Os dentes e as finanças
O Gabriel era um cara muito emotivo. Chorava por qualquer coisa. Homem bem posto na vida, de família aristocrática e de respeito, era um dos clientes definitivos da Pelotense, na rua Riachuelo. Como esse duro trabalho de empinar uísque após uísque deixa esses abnegados cidadãos sem tempo para mais nada, o Gabriel descuidou dos dentes, especialmente os frontais. Um dia, o dentista deu-lhe a má notícia: vais ter botar prótese total. Vaidoso como era, foi um choque. Parou de frequentar a roda e ficava sozinho nos lugares mais escuros dos bares do Centro.

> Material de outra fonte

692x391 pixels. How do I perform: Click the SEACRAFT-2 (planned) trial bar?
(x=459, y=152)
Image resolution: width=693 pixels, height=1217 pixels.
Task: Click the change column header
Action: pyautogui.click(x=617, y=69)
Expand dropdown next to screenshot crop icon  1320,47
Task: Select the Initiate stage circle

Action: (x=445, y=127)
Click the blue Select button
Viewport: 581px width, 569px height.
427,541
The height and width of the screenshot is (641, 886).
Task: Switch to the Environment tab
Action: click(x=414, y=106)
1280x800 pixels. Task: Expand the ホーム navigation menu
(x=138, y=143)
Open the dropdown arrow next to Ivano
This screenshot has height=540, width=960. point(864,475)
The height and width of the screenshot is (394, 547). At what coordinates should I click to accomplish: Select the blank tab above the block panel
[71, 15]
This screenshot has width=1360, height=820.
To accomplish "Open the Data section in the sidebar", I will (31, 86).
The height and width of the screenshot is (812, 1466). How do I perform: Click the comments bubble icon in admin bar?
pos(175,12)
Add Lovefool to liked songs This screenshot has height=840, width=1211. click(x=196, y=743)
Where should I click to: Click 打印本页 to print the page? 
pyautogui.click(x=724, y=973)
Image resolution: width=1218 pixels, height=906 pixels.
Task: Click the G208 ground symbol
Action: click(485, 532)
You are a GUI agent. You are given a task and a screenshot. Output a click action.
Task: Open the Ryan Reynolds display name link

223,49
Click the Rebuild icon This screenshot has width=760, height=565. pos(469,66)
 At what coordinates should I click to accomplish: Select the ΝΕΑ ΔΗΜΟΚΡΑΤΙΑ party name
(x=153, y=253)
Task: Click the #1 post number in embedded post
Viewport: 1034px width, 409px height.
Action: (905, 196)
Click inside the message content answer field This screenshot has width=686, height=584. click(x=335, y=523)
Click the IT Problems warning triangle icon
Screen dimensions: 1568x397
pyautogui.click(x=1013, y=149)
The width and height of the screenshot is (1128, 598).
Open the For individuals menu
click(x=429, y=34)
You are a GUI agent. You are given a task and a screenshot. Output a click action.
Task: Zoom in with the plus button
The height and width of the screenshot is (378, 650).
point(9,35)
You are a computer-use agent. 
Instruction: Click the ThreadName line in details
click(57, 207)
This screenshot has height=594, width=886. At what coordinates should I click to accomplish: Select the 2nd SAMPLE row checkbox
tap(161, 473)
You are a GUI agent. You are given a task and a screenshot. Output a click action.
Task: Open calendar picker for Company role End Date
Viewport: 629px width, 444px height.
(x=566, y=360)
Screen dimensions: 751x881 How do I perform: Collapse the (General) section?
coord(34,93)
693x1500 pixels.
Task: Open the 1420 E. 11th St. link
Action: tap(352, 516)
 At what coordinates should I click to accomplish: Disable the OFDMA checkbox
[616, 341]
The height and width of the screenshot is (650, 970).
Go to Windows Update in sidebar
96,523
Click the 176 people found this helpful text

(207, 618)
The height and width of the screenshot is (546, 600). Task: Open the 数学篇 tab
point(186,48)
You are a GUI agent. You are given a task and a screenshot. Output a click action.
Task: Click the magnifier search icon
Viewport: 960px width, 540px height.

Um dia, eu e o Lelinho fomos conversar com ele, para dizer que era besteira entrar em depressão por causa da mobília, até porque ele seria substituída e o deixaria um galã de cinema. Bem, quase. Encontramos o amigo numa uisqueria ali perto, enfurnado num canto escuro, com um boné enterrado até o nariz para que ninguém o reconhecesse. O Lelinho tomou a palavra:
– Gabriel, para com essa brincadeira de esconde-esconde. Estamos sentindo tua falta, puxa vida! E se é por causa dos dentes, não és o único. Olha os meus, quase todos estão avariados. Em poucas semanas voltas ao normal.
O Gabriel levantou a cabeça e olhou fixamente para nós dois por um bom tempo.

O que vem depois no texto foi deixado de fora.